▶ **Text block**
----

Smart pointer dumping core and specialization question

From: Gonçalo Rodrigues (op73418_at_mail.telepac.pt)
Date: 11/19/04


Date: Thu, 18 Nov 2004 23:47:31 +0000

Hi all,

I'm working around with smart pointers mostly as a learning exercise:
I have a single-rooted hierarchy with the root class Object. Every
Object has a member field count, the number of references to the
Object, and a few methods for dealing with reference counts: getCount,
incCount, decCount with the obvious meanings.

To handle these guys I have made a smart pointer template in the usual
way

template<typename T>
class Ref {
    private:
        T* ptr;

    public:
        //Descriptors.
        T* getPtr() const {
            return this->ptr;
        };

    <etc...>
};

The thingy compiled OK, I wrote a bunch of tests and things were going
OK.

Now, since my hierarchy is single-rooted I thought, hmmm, maybe I
could add up some functionality at Ref<Object> so I started by writing
a full specialization

template<>
class Ref<Object> {
    <etc...>
};

And here I had my first surprise: I add to rewrite every single method
for the full specialization even if in most cases it was nothing more
than picking in the Ref<T> general code and replacing T by Object. So
here goes my first question:

Is there any reason why the compiler just doesn't do the obvious
thing? e.g. if a method is not reimplemented in the full
specialization just use the template code replacing the type
parameters?

But my biggest surprise came afterwards. I thought, gee wouldn't be
nice if Derived derived from Object then there is an automatic
conversion Ref<Derived> to Ref<Object>. So in the full specialization
I just changed the copy-constructor from:

Ref(const Ref& ref) : ptr(ref.getPtr()) {
    ref->incCount();
};

to

template<typename T>
Ref(const Ref<T>& ref) : ptr(ref.getPtr()) {
    ref->incCount();
};

The thing still compiled OK but the first time I ran my tests, a
little dialog box popped up saying that I tried to write to
non-writable memory (this in win2k, the compiler is the one from the
free VC++ toolkit).

Anyone has an inkling of what might be going wrong?

----

▶ **What this task involves**
Please reproduce the passage of the smart pointer post that starts with the words containing "Date: Thu, 18" and ends with "the obvious meanings.", word for word. The data that comes next has nothing to do with the smart pointer post.

▶ **Study material**
----

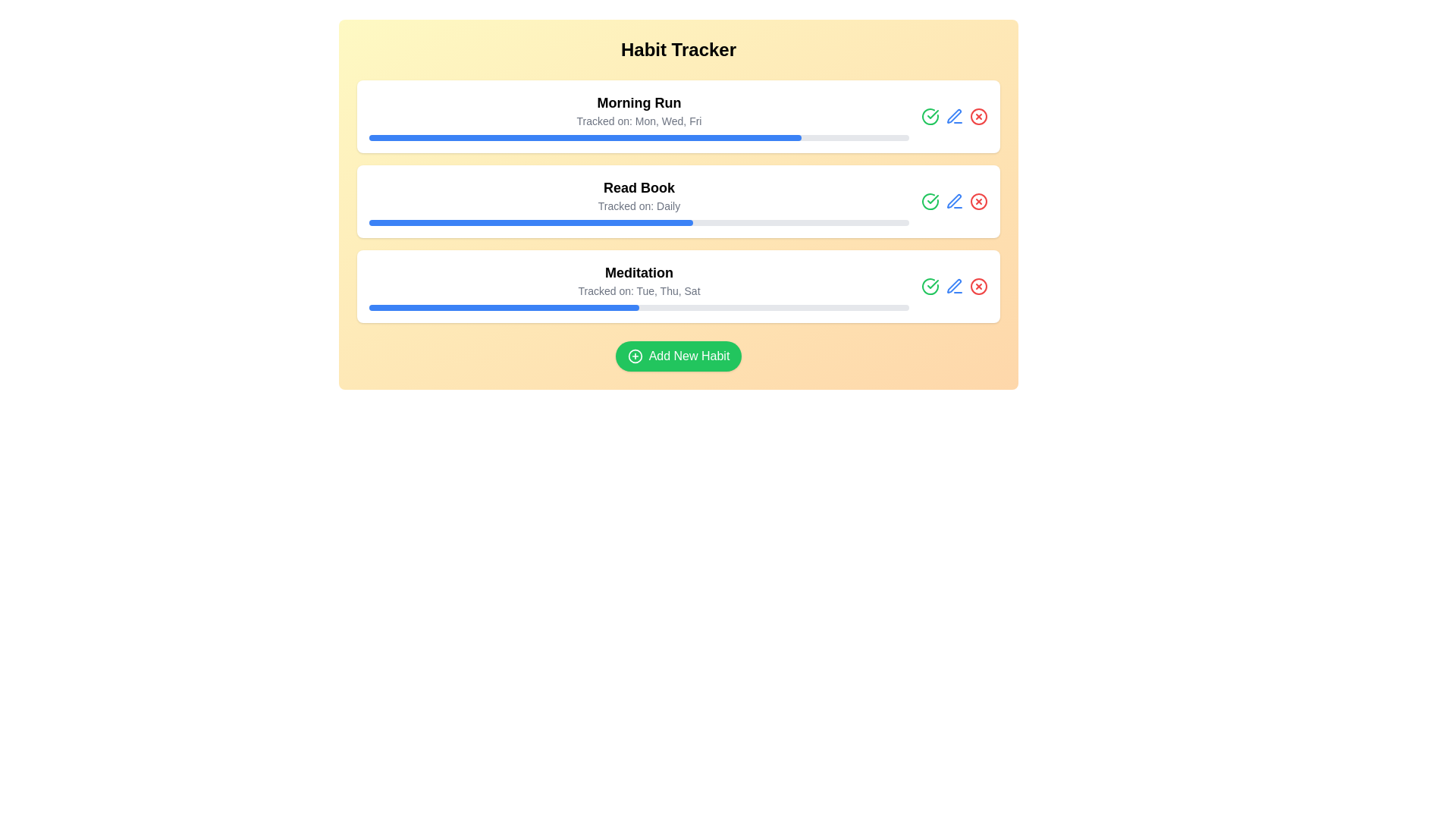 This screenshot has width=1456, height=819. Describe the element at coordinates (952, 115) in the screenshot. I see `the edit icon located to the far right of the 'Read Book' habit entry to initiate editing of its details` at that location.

----

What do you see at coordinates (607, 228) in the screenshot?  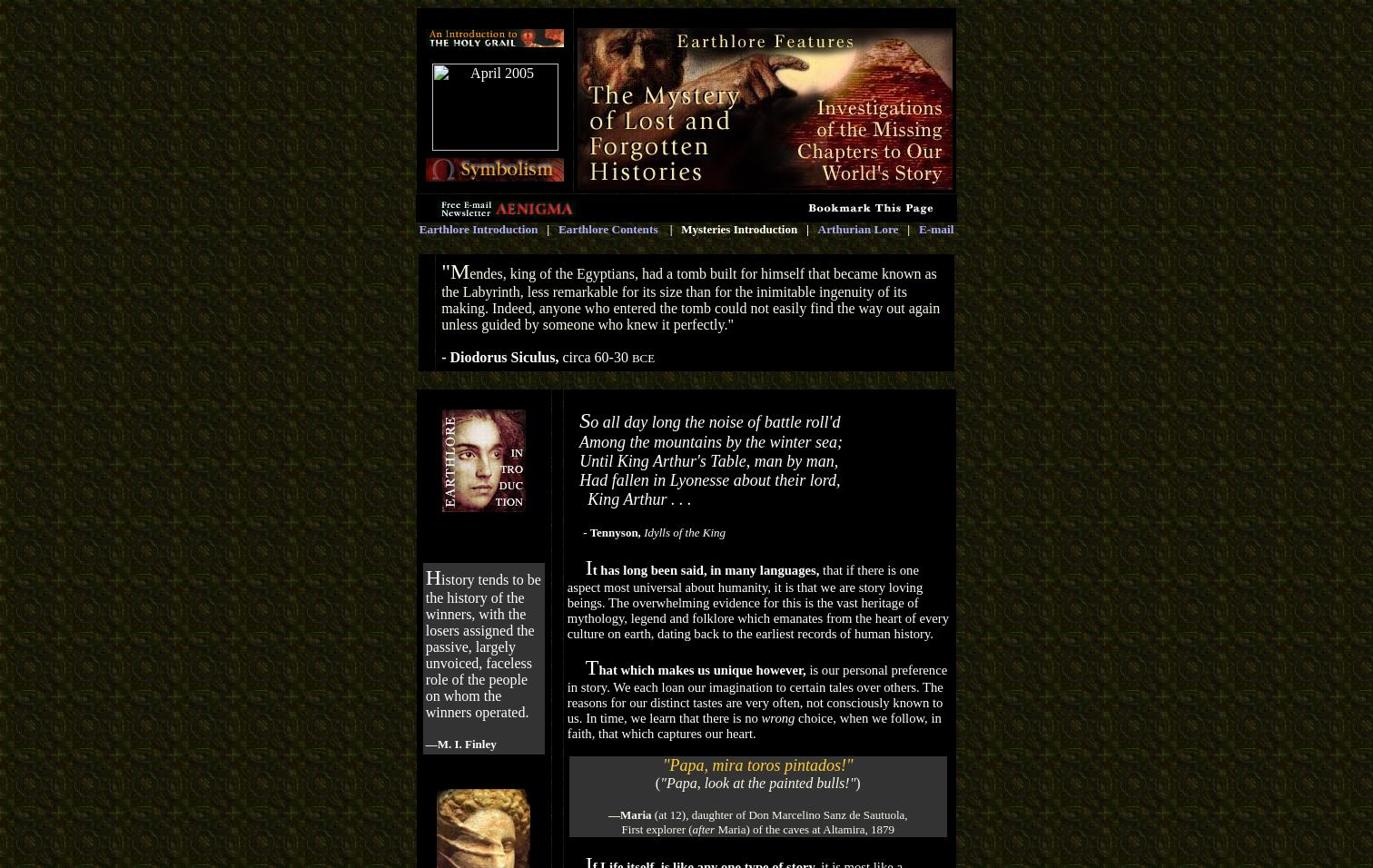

----

▶ **Reply**
Date: Thu, 18 Nov 2004 23:47:31 +0000

Hi all,

I'm working around with smart pointers mostly as a learning exercise:
I have a single-rooted hierarchy with the root class Object. Every
Object has a member field count, the number of references to the
Object, and a few methods for dealing with reference counts: getCount,
incCount, decCount with the obvious meanings.